EXTRACT PROVIDED –
It Feels So Good Feeling Good Again
Those of us
in our early 50’s tend to have parents in their late 70’s to late 80’s. It is somewhere about this point on the time
continuum that a subtle shift begins to occur.
Over a period of years we become our parents’ parents. Subtle, almost imperceptible; but, with absolute
grinding certainty it happens. For some
this is a labor of love. For others it
is just a labor. Some remember Christmas
carols and family game night. Our
existence looked nothing at all like the Norman Rockwell paintings my friends seemed
to live. But it really doesn’t
matter. We become our parents’ parents. We handle the medical issues, the decisions,
the angry recriminations from the parent cum child. We just do it.
Dad recently
passed. It fell my lot to manage the
last few months of his life and those issues that accompany death. The man of whom I was afraid all of my young
life. The man who spent most of his life,
and all of mine, disappointed in me. The
man who insisted I leave his home when I was 16. That man needed me to manage his medical
visits, pay his bills, arrange his living arrangements and at the end, who
asked that I intervene with the medical staff on his behalf and let him go
quietly. That man needed me. There was no comfort, no satisfaction, no
victory. He was a fall down drunk that
beat his kids. Then he got old and died.
But at the end of his life he needed
help and it fell my lot to help him. For those of you yet to live through the slow
death of a family member, it is a draining, gut wrenching process. And, then, its over. But, you can’t stop. You find yourself wound up, unable to breathe
or step away from the warp speed pace of completely managing the affairs, every
minute of every day of another person’s life.
A person that really didn’t care for you in the first place.
I love you. I always have.
I am proud of you. I always have been.I have never been ashamed of you. Never. Not one second.
You are great human being, a great son.
During my
last days, smile, laugh, be happy. For
when that time comes, we will have had a good run. “It Feels So Good Feeling Good Again”.

WORK ORDER – According to the essay on caring for an aging parent, at what age was the writer made to leave the father's home?

[Pixel coordinate grounding data]
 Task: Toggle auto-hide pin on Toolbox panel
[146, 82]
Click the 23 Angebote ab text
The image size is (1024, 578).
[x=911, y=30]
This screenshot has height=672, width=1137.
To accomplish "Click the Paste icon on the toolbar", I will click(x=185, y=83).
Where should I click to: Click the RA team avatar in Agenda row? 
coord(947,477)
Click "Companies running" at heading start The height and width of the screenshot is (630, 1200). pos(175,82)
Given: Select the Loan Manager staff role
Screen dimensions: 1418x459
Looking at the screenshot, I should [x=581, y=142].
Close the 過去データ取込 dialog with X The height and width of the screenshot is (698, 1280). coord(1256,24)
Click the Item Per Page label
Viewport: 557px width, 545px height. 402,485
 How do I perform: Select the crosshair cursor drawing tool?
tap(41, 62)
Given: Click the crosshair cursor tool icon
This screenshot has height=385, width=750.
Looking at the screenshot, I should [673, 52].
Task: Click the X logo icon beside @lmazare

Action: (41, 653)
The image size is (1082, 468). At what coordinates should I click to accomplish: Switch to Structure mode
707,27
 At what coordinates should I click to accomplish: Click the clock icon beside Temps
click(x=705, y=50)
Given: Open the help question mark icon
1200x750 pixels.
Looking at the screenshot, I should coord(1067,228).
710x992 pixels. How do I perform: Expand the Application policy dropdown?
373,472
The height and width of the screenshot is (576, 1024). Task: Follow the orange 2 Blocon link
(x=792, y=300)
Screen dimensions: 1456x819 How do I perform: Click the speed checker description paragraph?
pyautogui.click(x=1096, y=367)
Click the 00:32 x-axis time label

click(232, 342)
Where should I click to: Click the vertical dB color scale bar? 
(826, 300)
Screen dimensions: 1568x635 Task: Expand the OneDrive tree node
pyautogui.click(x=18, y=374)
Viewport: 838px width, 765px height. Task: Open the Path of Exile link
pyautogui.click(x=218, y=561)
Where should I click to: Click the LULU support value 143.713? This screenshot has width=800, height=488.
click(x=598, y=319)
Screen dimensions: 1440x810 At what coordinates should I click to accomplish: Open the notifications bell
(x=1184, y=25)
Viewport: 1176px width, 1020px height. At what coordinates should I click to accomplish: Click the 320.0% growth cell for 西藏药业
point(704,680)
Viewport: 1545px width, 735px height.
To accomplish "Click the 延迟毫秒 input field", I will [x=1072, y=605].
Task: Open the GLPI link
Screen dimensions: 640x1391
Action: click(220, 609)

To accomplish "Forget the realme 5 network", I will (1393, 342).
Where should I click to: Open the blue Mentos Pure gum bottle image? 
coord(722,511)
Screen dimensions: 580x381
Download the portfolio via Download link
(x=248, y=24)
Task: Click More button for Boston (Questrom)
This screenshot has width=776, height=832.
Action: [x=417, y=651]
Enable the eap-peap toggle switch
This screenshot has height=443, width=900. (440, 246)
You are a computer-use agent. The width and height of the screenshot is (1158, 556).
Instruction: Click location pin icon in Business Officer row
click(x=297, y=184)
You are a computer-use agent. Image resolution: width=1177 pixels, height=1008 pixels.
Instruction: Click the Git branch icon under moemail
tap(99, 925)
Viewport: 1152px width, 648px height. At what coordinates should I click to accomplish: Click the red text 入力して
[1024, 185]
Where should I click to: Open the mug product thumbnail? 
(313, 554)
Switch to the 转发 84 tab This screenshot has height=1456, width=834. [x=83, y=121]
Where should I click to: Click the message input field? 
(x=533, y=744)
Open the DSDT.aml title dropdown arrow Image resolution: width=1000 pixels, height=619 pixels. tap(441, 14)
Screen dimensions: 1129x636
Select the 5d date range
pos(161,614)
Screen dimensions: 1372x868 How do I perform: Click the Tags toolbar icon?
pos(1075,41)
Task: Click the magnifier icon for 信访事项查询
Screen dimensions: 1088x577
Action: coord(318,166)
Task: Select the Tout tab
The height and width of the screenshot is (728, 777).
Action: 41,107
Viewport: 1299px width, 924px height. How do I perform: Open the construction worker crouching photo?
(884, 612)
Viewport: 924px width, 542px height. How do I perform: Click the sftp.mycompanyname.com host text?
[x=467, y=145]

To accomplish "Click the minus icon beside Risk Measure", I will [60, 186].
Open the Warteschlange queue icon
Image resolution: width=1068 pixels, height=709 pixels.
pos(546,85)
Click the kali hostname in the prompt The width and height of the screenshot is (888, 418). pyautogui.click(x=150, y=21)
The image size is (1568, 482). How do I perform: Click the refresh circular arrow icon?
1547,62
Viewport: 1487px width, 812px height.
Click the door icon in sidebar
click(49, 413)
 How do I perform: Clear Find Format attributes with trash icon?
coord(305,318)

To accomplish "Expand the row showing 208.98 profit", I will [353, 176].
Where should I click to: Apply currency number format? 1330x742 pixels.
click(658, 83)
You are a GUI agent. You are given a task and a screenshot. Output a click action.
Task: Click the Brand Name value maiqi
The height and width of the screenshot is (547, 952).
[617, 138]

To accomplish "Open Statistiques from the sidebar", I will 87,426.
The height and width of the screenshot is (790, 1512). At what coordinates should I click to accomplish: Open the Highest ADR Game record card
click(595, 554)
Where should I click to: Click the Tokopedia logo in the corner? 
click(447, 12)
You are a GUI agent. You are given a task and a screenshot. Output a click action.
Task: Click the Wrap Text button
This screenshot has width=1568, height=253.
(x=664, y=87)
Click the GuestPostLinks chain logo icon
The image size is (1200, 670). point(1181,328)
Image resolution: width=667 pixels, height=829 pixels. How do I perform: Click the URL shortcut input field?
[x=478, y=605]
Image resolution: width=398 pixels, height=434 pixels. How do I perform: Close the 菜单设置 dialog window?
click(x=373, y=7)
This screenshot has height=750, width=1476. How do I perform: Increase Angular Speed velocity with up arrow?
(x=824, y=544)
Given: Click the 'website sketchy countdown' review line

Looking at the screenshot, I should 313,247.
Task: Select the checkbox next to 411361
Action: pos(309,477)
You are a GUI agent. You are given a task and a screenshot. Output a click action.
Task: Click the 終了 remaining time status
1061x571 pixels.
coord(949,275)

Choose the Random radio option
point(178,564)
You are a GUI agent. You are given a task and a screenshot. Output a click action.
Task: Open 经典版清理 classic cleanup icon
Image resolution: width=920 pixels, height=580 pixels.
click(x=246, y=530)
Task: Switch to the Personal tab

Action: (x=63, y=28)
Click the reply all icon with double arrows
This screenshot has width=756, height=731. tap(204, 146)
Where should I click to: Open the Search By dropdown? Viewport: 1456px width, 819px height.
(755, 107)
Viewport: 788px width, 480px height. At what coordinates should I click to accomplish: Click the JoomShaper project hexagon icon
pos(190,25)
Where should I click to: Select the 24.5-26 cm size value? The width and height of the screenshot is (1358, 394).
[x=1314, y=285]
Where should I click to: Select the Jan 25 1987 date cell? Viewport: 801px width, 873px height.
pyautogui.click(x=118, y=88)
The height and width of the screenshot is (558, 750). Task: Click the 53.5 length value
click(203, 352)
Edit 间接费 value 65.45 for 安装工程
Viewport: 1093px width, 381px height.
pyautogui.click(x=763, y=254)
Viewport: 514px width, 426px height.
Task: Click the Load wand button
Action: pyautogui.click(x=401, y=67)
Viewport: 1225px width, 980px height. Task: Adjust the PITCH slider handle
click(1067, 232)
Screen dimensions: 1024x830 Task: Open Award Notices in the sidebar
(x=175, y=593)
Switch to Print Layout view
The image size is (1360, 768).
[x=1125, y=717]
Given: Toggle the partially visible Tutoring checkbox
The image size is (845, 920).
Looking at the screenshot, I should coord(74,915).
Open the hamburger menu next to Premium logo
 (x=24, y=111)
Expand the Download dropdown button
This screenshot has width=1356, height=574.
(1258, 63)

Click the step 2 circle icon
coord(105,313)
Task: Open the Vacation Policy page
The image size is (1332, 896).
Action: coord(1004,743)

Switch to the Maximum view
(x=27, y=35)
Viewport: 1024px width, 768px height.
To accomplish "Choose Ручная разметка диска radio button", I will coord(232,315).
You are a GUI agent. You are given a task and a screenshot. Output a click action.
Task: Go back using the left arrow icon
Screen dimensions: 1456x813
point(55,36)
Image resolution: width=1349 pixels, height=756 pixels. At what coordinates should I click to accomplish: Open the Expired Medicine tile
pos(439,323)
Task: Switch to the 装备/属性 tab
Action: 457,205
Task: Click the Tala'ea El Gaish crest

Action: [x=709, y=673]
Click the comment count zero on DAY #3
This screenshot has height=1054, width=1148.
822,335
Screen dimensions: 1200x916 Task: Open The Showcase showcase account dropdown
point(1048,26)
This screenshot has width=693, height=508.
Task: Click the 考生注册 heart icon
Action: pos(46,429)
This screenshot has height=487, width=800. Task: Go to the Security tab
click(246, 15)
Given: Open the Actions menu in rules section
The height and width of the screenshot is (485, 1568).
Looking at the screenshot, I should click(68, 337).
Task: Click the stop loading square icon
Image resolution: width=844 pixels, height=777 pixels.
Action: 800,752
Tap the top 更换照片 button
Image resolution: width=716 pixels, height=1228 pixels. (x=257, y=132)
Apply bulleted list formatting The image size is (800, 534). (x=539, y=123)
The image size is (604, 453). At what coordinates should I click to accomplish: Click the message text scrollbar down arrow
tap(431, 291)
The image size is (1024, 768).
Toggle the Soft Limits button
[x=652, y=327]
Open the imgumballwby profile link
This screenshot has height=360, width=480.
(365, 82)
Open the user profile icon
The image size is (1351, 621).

TASK RESPONSE – At 16.